[Data excerpts — start]

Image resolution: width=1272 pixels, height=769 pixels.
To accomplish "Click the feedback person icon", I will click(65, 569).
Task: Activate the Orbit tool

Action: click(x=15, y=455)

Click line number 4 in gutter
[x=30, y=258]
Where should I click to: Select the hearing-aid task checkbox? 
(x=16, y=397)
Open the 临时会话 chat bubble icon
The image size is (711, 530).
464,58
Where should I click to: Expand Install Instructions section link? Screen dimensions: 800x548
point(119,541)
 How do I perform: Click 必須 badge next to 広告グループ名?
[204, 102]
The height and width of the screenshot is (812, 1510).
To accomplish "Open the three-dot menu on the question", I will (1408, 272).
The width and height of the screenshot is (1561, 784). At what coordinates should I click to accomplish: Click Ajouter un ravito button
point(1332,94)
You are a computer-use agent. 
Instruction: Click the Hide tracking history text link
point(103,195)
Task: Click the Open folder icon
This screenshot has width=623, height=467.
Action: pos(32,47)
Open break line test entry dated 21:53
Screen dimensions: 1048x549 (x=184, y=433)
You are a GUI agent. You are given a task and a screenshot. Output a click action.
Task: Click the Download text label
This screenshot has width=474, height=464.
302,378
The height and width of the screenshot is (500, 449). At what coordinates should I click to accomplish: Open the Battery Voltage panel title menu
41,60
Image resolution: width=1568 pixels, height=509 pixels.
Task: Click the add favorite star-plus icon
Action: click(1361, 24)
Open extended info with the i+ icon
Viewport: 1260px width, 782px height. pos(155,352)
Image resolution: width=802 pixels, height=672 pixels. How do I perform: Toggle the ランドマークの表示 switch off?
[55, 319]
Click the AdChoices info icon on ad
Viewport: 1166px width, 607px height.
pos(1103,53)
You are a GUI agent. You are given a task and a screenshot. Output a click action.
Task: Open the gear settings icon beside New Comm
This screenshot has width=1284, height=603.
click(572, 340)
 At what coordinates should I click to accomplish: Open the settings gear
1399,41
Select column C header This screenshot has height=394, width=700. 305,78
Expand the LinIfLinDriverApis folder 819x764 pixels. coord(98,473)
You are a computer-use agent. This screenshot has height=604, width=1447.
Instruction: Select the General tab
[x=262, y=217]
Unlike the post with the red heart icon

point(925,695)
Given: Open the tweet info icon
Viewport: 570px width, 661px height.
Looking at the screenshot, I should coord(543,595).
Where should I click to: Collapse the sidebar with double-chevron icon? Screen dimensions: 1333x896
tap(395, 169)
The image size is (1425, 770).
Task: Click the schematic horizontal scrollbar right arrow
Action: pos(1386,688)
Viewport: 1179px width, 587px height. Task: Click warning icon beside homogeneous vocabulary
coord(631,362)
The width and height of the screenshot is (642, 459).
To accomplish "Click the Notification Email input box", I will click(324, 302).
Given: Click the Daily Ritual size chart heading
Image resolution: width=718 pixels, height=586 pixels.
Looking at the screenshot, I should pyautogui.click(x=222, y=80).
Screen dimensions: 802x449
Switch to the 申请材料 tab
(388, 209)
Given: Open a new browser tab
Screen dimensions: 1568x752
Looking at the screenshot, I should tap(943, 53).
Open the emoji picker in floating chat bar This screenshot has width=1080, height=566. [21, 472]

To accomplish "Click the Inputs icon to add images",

[Data excerpts — finish]

Task goal: State how many lines in the entries above hold the word "chat", with no further text.

Result of the task: 2